NON à la rhétorique de la peur ! Mgr Jean Mbarga, archevêque de Yaoundé se prononce

Après l’incident survenu à la Cathédrale de Notre Dame des Victoires de Yaoundé dimanche 28 août dernier, le prélat a commis une note pastorale bien expressive.

Charles ABEGA

Le dimanche 28 octobre fut bien particulier pour les fidèles de la Cathédrale Notre Dame des Victoires de Yaoundé. Alors que se tient la messe de 6h30, une vingtaine d’individus investissent alors discrètement l’enceinte religieuse, armés de différentes plaques et faisant monter de légers murmures dans la pieuse assemblée. La messe se poursuivra néanmoins jusqu’à son terme, juste avant que les militants jusque-là anonymes, ne révèlent définitivement leur identité et le but réel de leur présence. Ceci en déployant pancartes et en reprenant en chœur le slogan « Non au hold-up électoral ! » Un fait qui contribuera à perturber considérablement les fidèles qui n’auront plus réellement les esprits en place pour digérer l’Evangile qui se donne en partage en ce lieu.
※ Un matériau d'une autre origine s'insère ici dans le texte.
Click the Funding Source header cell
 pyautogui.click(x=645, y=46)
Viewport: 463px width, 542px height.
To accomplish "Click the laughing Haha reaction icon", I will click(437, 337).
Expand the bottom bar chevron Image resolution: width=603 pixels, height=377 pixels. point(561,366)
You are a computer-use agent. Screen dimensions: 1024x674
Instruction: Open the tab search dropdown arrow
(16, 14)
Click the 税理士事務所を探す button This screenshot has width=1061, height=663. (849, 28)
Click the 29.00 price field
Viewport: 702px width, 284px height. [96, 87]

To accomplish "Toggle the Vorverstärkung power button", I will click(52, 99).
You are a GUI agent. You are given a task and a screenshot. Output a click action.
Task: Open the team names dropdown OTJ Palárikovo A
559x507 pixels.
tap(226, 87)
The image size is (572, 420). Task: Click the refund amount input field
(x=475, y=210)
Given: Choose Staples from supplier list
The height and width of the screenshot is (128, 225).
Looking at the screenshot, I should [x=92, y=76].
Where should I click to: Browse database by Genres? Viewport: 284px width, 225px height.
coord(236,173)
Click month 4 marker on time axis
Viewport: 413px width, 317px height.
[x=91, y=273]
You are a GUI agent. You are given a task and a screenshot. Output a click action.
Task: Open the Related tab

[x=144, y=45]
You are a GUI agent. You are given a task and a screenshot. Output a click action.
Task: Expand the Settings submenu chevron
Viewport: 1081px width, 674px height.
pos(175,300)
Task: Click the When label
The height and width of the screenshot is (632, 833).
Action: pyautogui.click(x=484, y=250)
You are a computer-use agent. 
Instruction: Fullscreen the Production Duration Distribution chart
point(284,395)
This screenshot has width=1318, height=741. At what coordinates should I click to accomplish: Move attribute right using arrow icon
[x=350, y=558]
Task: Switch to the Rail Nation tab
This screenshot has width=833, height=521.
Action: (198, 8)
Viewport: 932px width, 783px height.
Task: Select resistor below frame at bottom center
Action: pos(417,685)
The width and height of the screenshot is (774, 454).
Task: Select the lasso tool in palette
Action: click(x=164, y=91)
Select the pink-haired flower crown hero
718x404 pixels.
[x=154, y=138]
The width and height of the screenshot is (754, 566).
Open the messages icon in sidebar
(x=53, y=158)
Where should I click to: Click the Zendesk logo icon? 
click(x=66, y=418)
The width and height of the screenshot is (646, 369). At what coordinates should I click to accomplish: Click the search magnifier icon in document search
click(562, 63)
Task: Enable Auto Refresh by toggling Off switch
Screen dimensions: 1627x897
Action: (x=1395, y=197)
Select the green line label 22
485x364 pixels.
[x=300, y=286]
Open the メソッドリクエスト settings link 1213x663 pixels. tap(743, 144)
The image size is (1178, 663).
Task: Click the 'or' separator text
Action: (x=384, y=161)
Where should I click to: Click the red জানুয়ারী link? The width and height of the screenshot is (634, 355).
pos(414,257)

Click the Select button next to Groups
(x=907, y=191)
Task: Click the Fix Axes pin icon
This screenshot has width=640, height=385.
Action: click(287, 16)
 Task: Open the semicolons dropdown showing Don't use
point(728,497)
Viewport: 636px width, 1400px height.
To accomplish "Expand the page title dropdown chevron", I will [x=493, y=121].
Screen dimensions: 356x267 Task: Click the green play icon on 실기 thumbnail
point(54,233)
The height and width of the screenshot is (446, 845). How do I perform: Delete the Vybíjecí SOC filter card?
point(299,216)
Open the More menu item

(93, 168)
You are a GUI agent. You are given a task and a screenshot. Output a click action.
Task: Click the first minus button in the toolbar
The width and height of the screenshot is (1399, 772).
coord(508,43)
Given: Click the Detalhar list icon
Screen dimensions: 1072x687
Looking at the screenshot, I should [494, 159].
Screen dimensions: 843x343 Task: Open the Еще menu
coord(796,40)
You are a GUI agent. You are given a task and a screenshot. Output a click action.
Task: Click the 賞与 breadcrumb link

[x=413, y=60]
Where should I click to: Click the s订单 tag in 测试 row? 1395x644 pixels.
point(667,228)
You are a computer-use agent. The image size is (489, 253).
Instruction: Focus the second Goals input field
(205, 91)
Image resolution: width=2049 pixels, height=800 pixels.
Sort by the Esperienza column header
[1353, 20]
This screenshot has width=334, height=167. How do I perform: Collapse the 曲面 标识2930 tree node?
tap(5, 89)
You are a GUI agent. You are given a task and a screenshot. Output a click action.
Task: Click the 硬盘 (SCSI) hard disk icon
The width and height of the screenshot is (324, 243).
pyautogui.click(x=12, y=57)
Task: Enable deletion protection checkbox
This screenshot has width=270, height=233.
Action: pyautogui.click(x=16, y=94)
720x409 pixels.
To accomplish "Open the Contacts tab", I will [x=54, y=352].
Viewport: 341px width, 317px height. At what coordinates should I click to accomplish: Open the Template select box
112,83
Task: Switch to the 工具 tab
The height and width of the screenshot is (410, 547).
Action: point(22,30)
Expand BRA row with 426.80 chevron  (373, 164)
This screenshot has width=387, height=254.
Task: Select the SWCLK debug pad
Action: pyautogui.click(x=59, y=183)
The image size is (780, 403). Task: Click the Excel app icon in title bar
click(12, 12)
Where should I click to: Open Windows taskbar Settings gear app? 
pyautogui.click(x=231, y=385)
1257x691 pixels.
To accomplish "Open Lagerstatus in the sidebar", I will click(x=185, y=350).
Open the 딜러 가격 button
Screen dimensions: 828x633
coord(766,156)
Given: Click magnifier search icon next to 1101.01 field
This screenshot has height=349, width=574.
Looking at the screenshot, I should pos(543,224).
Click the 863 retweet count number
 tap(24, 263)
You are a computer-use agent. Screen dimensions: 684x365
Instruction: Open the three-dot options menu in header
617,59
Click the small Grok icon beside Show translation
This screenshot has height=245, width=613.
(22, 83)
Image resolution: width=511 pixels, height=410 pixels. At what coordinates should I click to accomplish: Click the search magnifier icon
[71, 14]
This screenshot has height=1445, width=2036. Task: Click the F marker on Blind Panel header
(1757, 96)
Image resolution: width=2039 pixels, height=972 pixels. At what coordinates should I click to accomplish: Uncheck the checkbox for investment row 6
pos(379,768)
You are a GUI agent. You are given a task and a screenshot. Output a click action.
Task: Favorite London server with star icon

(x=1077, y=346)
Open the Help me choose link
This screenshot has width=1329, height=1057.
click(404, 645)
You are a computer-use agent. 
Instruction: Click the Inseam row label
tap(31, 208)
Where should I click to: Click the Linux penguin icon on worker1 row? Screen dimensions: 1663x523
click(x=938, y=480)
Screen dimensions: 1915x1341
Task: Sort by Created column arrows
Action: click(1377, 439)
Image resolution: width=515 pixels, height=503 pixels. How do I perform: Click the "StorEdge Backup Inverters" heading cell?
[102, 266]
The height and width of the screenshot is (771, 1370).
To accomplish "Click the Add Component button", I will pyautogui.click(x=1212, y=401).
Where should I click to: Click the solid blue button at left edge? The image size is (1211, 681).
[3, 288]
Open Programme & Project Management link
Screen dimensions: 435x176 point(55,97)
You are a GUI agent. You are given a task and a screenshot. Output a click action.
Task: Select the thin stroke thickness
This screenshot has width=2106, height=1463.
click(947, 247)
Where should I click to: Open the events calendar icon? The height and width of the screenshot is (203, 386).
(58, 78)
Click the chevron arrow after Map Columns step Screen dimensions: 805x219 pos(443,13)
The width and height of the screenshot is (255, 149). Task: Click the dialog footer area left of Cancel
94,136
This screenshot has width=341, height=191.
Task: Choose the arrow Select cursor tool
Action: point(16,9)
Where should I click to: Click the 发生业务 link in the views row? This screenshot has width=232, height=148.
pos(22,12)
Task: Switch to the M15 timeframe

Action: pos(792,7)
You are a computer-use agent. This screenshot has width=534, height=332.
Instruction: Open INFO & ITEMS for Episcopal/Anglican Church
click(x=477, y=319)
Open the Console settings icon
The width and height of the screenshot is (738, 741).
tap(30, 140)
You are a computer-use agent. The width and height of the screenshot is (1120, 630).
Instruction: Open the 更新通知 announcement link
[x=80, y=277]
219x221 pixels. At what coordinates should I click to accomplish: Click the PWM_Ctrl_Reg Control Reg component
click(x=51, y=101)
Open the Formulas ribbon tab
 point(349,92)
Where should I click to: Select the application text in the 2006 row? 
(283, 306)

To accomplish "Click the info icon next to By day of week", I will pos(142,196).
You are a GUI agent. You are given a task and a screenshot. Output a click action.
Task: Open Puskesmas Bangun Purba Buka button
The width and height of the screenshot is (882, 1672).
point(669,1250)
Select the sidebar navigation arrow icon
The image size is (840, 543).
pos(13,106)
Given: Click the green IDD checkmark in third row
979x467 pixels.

Par ailleurs, la peur de l’inconnu provoquera un véritable mouvement de panique chez certains plus fragiles, avant l’arrivée des forces de maintien de l’ordre arrivés instantanément une fois l’alerte donnée.

Après les interpellations par la police de la quasi-totalité de tous ces manifestants illégaux, le service dominical allait reprendre son cours à la Cathédrale mais avec un profond décalage. Un désagrément que les chrétiens subiront avec beaucoup de philosophie. La note pastorale commise par l’Archevêque Jean Mbarga depuis le jour de l’incident, et qui connaît une bien ample diffusion depuis ce dimanche 4 novembre dans toutes les paroisses et chapelles de l’archidiocèse sous son administration, vient donc lever toute équivoque et faire une mise au point précieuse. En résumé, le Berger invite les uns et les autres à taire tout discours de haine et toute invitation à la violence sous de quelconque motivation politique. Par ailleurs, le prélat martèle en direction de tous ces activistes et de tous ceux qui pensent se servir de l’Eglise de Jésus-Christ pour faire passer des messages qui divisent, que le Dieu que l’on invoque ici est un Dieu qui rassemble, qui invite à la réconciliation, à la tolérance.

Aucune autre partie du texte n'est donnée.